Globe, Trade Unions, United Kingdom, Workers

Defending the right to protest

As a result of austerity measures, a conference will be held on the 27th of October, “Austerity, Injustice and the Power of Protest” A forum for discussion on how to strengthen the fight in these times of repression, which is greater every day.


In Turkey, Brazil, Greece and Egypt, we see daily protests that aim to end the economic politics of greater multinational companies that govern these countries in an immoral manner and on behalf of a privileged sector of society.

This year, the conference hopes to be a forum for discussion on how to strengthen resistance to police corruption, racism, death whilst in custody and in the context of continuous struggles against Government cuts.

It will analyse how protest movements have confronted these attacks in the past and how society can be organised in the future. There will also be practical workshops informing citizens of their rights and suggestions on how to execute defence campaigns and effective justice.

Among the experts in attendance at this conference, there will be personalities such as Trenton Oldfield, a demonstrator who ended up in prison; the commentator, columnist and writer Owen Jones; Susan Alexander mother of Azelle Rodney; the defender of civil rights Eamonn McCann; Alfie Meadows; and lawyer of the year, Margaret Gordon.

As a consequence of the crisis that our own governments have led us into, the British people find themselves living through one of the worst periods in the history of their economy.

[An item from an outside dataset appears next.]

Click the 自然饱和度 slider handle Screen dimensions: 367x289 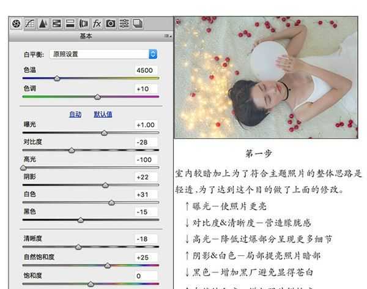point(108,265)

As always, an increase in inequality and cutbacks to public services affect the most vulnerable classes of society. As a result of austerity, the right to protest has been attacked by governments.

Groups like Uncut United Kingdom, environmental organisations and even students who protest for their rights, experience limitations to exercise their right to protest, an inherent right of the human existence.

There is also greater harassment towards black communities, to immigrants and the working class. From the “Stop and Search” laws to the continual scandal of deaths whilst in custody.

An obvious case is that of murdered Steven Lawrence, who was killed whilst waiting for a bus on the afternoon of the 22nd of April 1993. His death was clearly a racist attack.

Fourteen years later, the Macpherson inquest was carried out which revealed a cultural explanation of institutional racism motivated by the lack of treatment between white police officers and black communities outside the confines of the law.